- **What is needed**
Retype, with no pictures, each line from the one that holds "The height and" through the last line of the entries below, both included.

Collected data entries:
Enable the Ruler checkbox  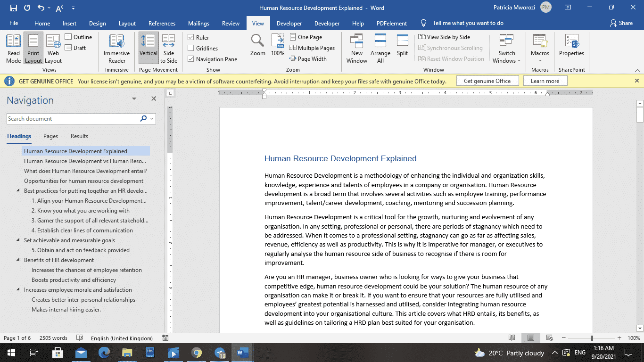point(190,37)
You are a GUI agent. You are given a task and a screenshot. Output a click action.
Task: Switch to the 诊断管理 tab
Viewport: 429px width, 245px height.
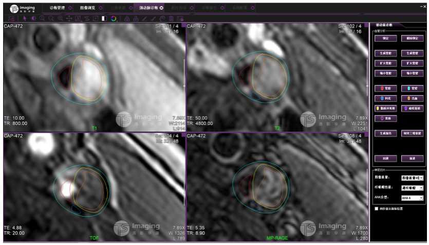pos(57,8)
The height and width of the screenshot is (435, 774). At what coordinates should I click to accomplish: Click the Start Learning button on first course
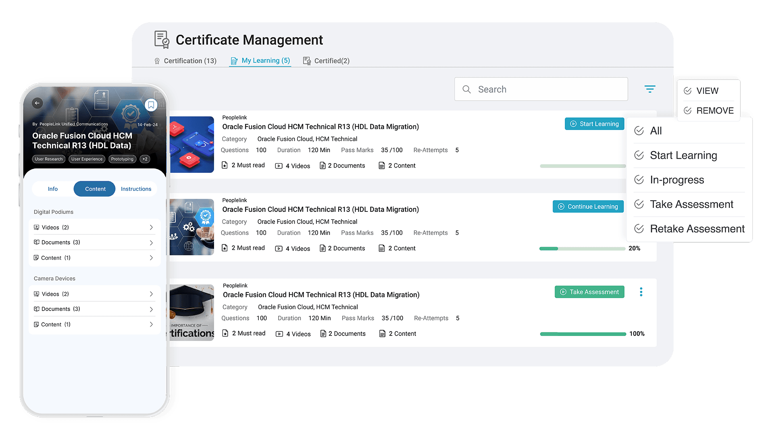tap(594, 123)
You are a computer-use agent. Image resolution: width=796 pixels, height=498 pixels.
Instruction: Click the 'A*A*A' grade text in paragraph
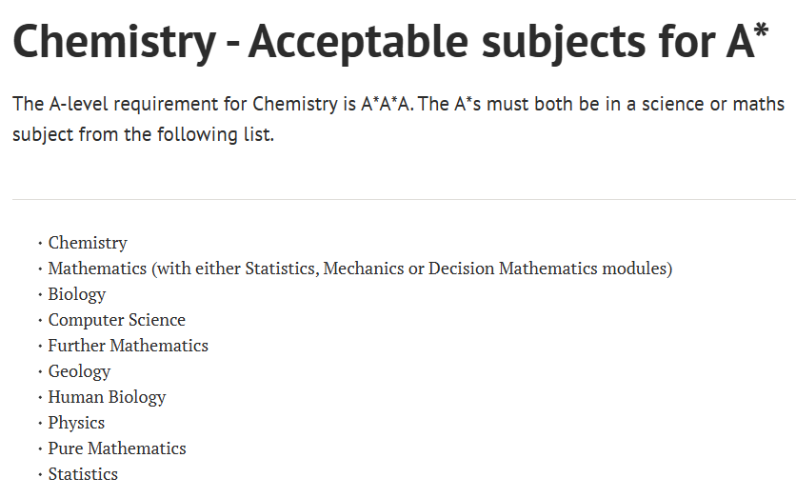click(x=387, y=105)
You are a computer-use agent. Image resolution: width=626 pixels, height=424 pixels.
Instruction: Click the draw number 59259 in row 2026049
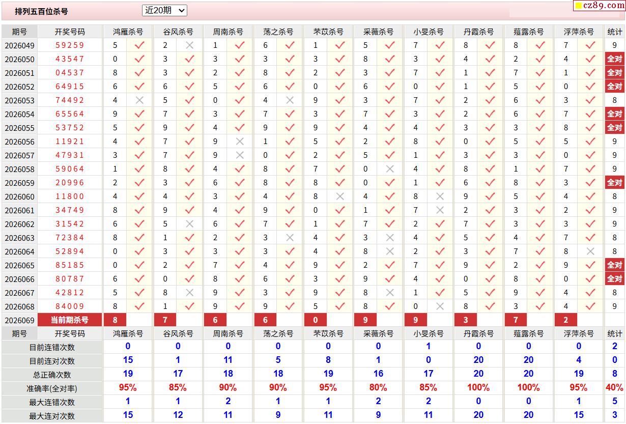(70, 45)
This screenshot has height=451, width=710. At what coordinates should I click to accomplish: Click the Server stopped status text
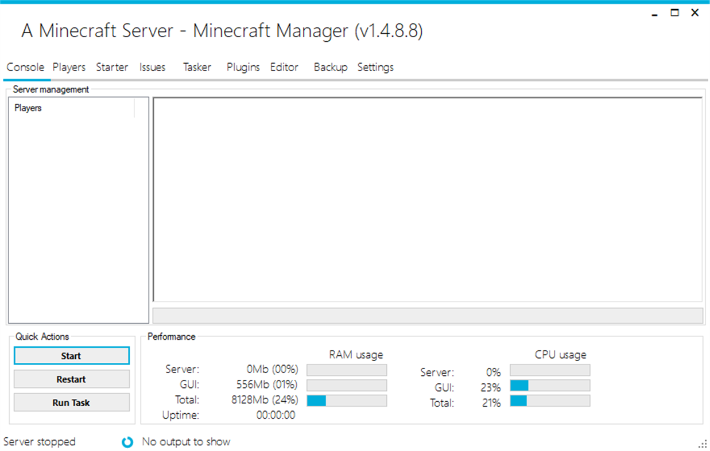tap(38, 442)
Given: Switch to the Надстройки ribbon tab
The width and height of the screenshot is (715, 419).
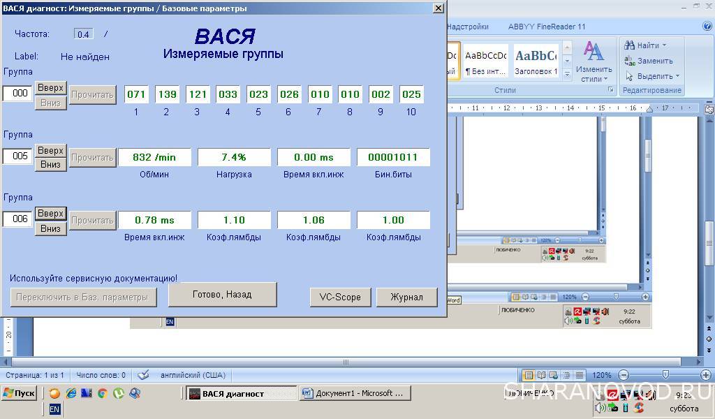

- **Expected output**
The height and width of the screenshot is (435, 774). At what coordinates should I click to accomplish: Click the Start Learning button on first course
tap(594, 123)
You are a computer-use agent. Image resolution: width=796 pixels, height=498 pixels.
Instruction: Click the 'A*A*A' grade text in paragraph
click(x=387, y=105)
You are a computer-use agent. Image resolution: width=626 pixels, height=424 pixels.
Instruction: Click the draw number 59259 in row 2026049
(70, 45)
This screenshot has height=451, width=710. At what coordinates should I click to accomplish: Click the Server stopped status text
tap(38, 442)
Given: Switch to the Надстройки ribbon tab
The width and height of the screenshot is (715, 419).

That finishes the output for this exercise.